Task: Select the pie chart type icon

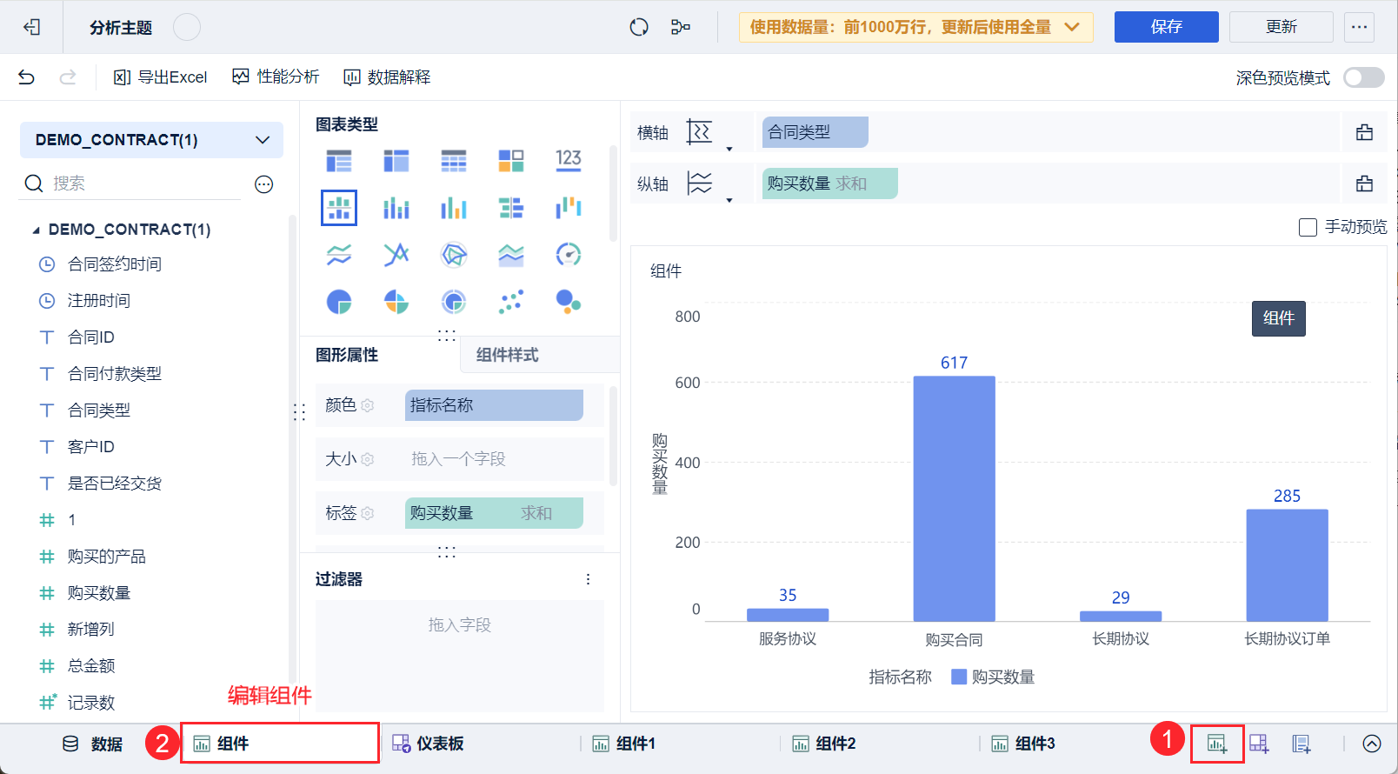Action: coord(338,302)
***
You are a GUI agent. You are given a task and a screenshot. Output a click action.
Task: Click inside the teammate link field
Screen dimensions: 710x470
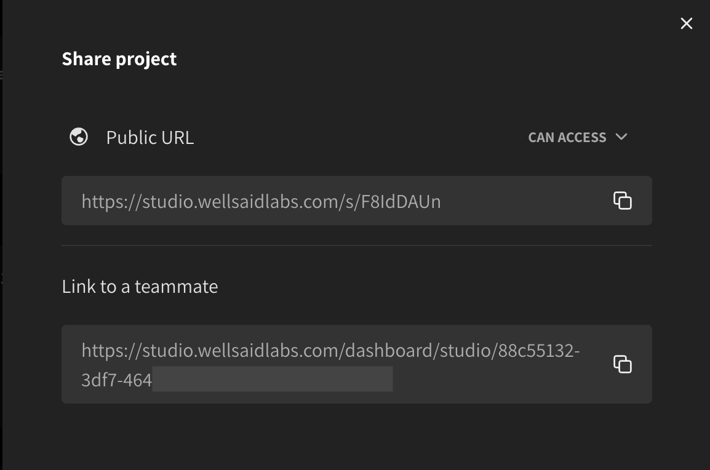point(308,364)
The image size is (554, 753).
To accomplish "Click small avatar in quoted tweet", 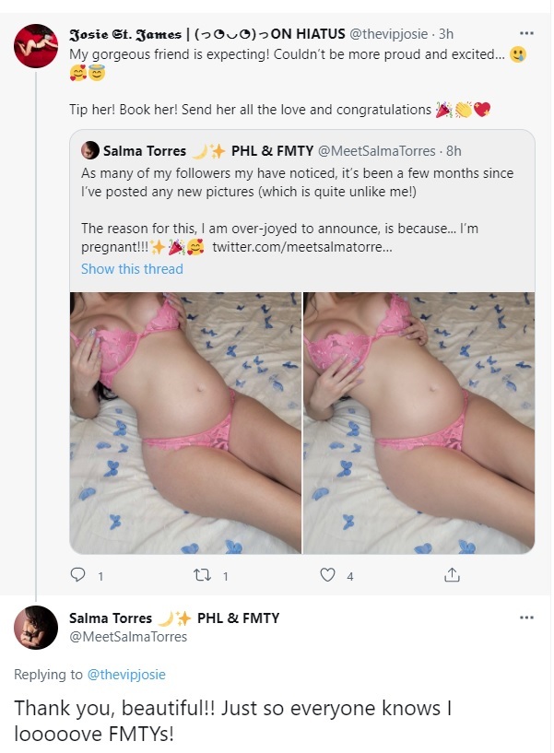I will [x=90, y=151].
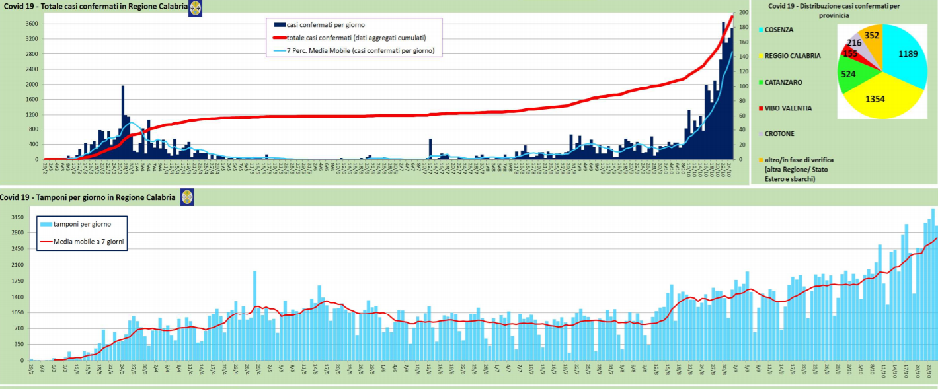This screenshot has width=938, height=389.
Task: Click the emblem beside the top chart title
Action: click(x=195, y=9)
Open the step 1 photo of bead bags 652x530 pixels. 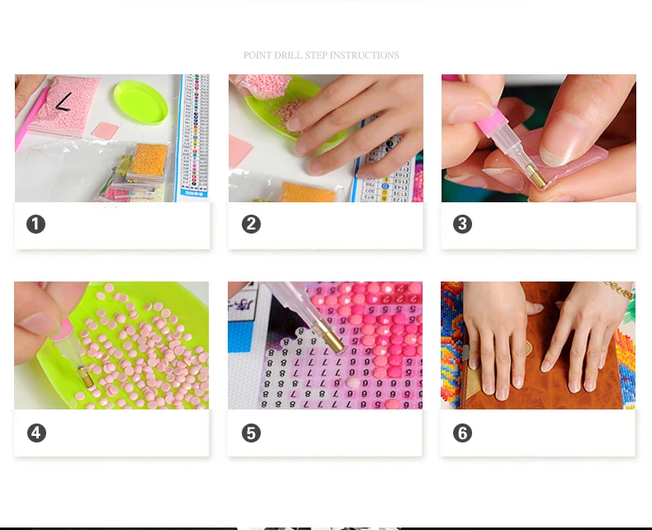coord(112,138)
***
TASK REQUIREMENTS> Please print the lines above word for word, starting at the one with "You are a GUI" and ending at the one with "The image size is (554, 753).", both included, and without any picture.

TASK OUTPUT>
You are a GUI agent. You are given a task and a screenshot. Output a click action.
Task: Click inside the teammate link field
Screen dimensions: 710x470
point(308,364)
The image size is (554, 753).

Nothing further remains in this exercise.